- _Materials provided_
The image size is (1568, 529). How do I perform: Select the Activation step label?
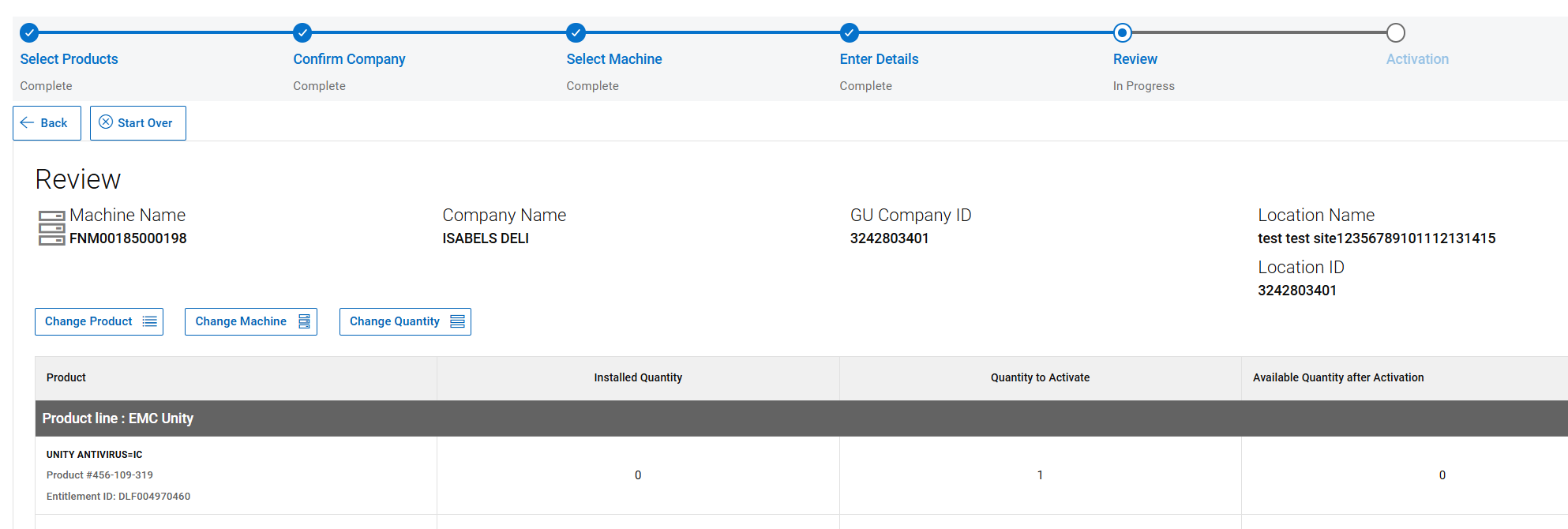[x=1417, y=59]
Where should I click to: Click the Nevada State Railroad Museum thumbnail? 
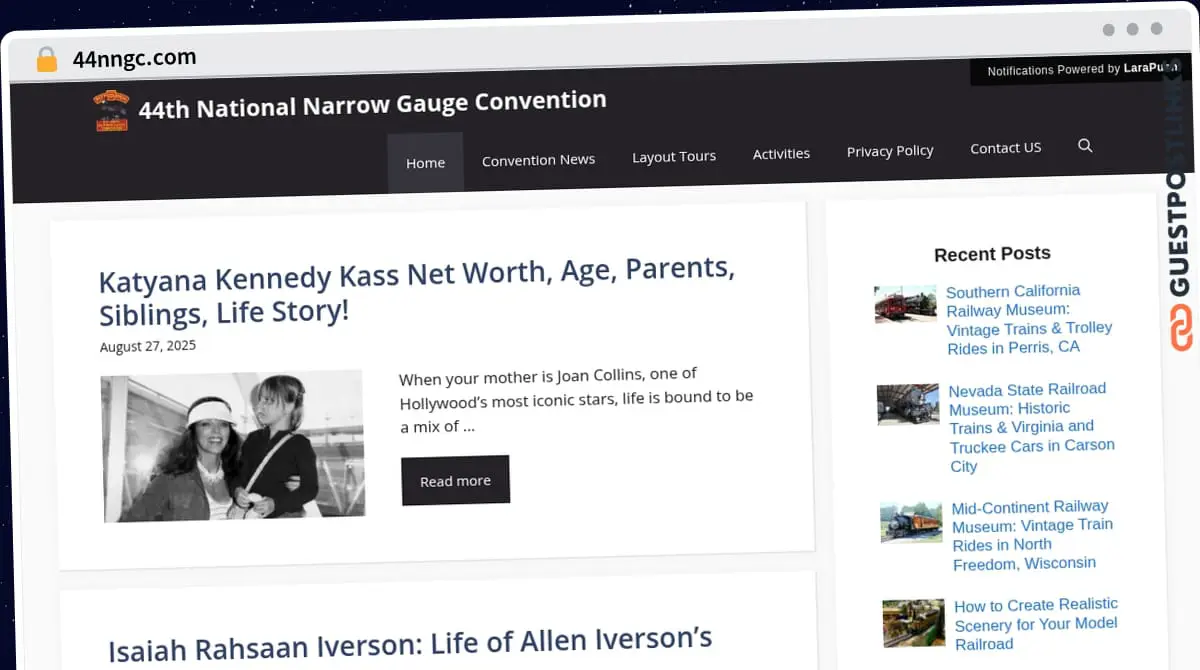pos(907,405)
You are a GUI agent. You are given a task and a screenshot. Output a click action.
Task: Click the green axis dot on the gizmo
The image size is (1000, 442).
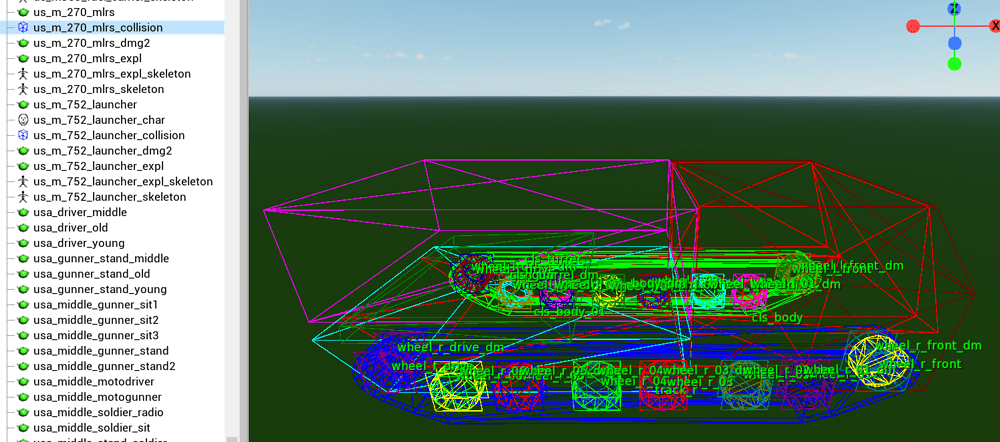pos(954,64)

- _What you should do_
Repeat the listing word for word, and skip every picture it contains.

- _Task answer_
The image size is (1568, 529). How do I perform: Select the Activation step label?
[x=1417, y=59]
Where should I click to: Click the Nevada State Railroad Museum thumbnail? 
pos(907,405)
You are a GUI agent. You are given a task and a screenshot. Output a click action.
Task: Click the green axis dot on the gizmo
The image size is (1000, 442).
pos(954,64)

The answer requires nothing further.